I think you miss Matrix's point, and lazy bums has nothing to do with it, nor is anyone asking for corporations to empty their bank accounts. A capitalist economy requires capital to circulate for it to remain prosperous and healthy. When an ever increasing share of the means of trade is locked away to gather dust in bank vaults, a capitalist economy stagnates (look around).

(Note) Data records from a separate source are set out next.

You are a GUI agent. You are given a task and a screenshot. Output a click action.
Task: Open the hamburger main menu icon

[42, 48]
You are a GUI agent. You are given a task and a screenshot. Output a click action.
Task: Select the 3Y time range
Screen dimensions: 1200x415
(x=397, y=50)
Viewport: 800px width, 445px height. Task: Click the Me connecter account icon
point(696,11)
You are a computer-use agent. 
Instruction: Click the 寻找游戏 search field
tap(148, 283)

If those accruing more and more of the capital refuse to circulate the money, and the vast majority have effectively seen their wages drop worldwide (and unable to reinstate their wage levels due to increased curbs on their ability to organise their labour to pressure corporations to release more money to them), something must happen to stimulate the economy, right?
Reading what you've written, I admit that you do have a point
However, you may have mis-read the economic theory
You see, for the things to go true, according to what you say, the world's economy must be limited to only a certain amount of dollar bills
Or put it another way, what you say will be true if this world only works in a "Zero-Sum game"

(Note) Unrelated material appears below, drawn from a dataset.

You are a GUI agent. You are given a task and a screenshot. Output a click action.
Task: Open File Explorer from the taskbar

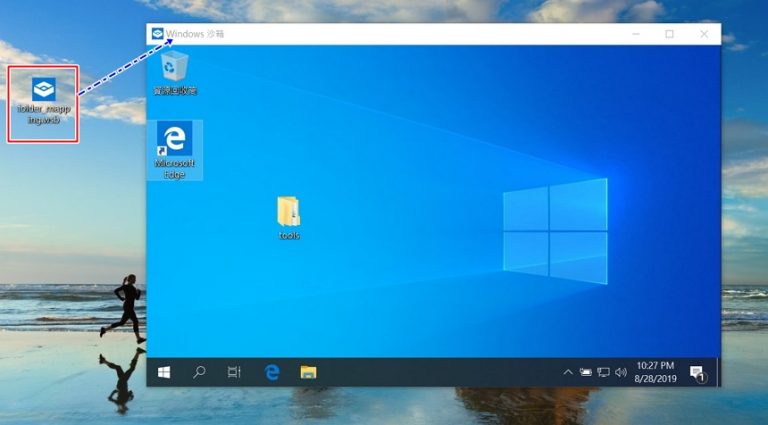[309, 372]

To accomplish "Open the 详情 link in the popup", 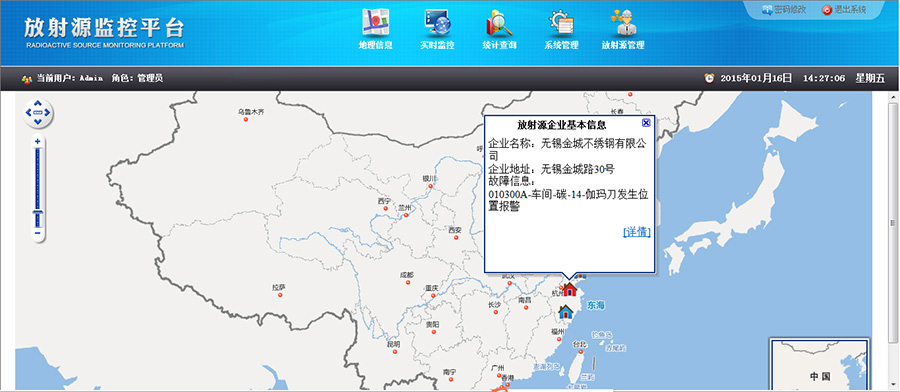I will (637, 232).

In the zero-sum-game scenario, a dollar locked inside a vault will be a dollar lost in circulation, and the multiplier effect of the loss of that one dollar may even resulted in a "bufferly flap its wing that determines formation of a hurricane"

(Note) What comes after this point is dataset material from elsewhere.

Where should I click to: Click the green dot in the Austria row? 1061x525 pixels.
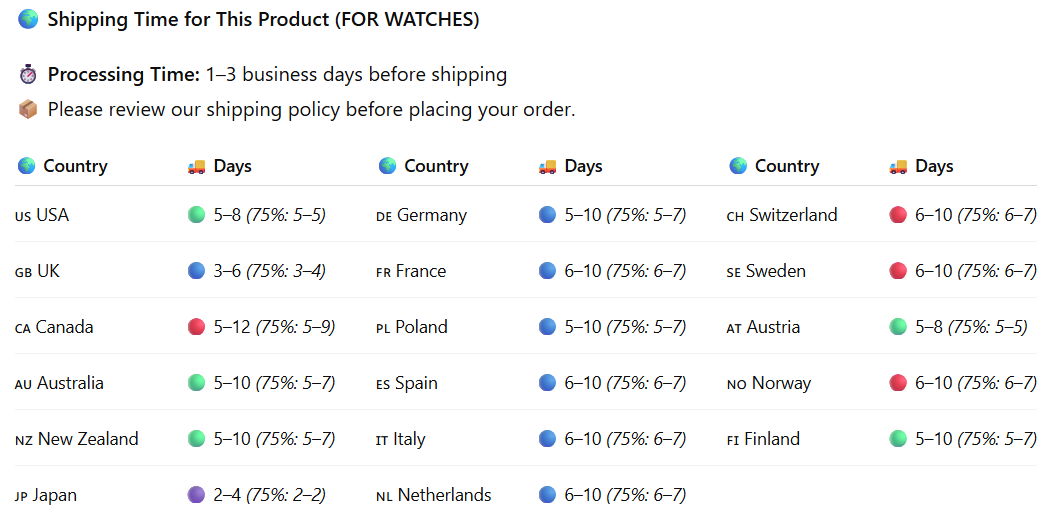(898, 326)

Unfortunately, the world we live does not obey the rules of Zero-Sum game
Heard of "Value-Add" ?
A piece of rock that may worth only 10 cents, may be turned into a piece of metal that worth $1, and in turn, may worth $100, or $1,000 if the metal is turned into an art piece, or part of a high-tech gadget
Viewing from this angle, that dollar locked inside the vault of a corporation, while may not generate any beneficial effect for the market of a whole, does not play such a significant role on the overall health of the economy
For the economy has its own way to generate even more dollars than that one dollar that is locked inside that vault
And one other thing - apology for my digress --- the BILLIONS that stays in the bank accounts of the corporations are not static.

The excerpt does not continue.